What we say was a constituency that was upset with the status quo. When given a chance to vote for an outsider, they jumped on it. I think advertising played little to no role in the 2016 election and I've yet to see data to suggest otherwise.

That was traditional way, Trump during his campaign sad many things that contradicted itself. Nobody really knew what his actual policy would be in the end.

The messages were more in the tune: "Trump maybe is not the greatest, but Hilary will be a catastrophe."

Completely agree with these anecdotes, and this is where the potential power of the campaign extended far beyond ads to Facebook groups, and Twitter / Instagram follower networks. Within those spheres you have free reign to curate audiences based on profiles, feed this type of blatantly false information to trigger people, and optimize from there. I went into greater detail in another comment in this thread, but I would suggest reading the Senate intelligence report from October to learn more – if you care about this topic it's riveting and frightening.

https://www.intelligence.senate.gov/sites/default/files/docu...

But people were coerced by the media they saw into hating whichever candidate and, many, into loving one of them.
Only if you discount people's ability to think for themselves. Both these candidates had been in the public eye for decades. People decided based on what they've witnessed with their own eyes.
You work in advertising in >20 years, you really think you would have job if it didn't work?

Everyone who you will ask will absolutely say they aren't influenced by advertising, yet the branded products are still successful despite being more expensive.

For example medication, people still are buying Tylenol, Mortin, Aleve despite there being cheaper alternatives that are essentially the same thing: Acetaminophen, Ibuprofen, Naproxen.

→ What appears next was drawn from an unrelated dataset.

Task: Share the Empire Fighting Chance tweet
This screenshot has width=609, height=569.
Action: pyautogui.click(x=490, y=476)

They will start buying these generics only after they are educated that these things are the same thing.

If you're looking for an insurance company (for a car, life etc) you will tend to chose companies that you heard the name of. You might pick up one that's not familiar (to you) only after you do research or someone else will recommend it to you.

It's same with politics, if you would do research I don't think those campaigns would influence you much, but most people won't have time to do a research.

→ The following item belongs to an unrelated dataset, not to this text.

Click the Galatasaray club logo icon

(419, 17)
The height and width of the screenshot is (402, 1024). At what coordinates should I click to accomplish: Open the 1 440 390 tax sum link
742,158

Personally, I buy the big brand name drugs over generics for the somewhat-rational reason that I trust the quality control and deep pockets of a Johnson and Johnson or GlaxoSmithKline more than I trust whatever random company makes those generics. It’s probably a minuscule extra risk but my medication budget is a few bucks a year and I am happy to have the extra peace of mind of knowing that a $300 billion company’s reputation is resting on these pills not being contaminated.
I guess it's your choice, but it's not like those companies didn't have scandals in that area.
Yeah I agree completely. The media can manipulate this by controlling what people witness with their own eyes.

People tend to stick to a small number of news sources, so these sources only tell one side of a story.

You need as much of the info as possible to think for yourself, and you can be manipulated by what you have witnessed.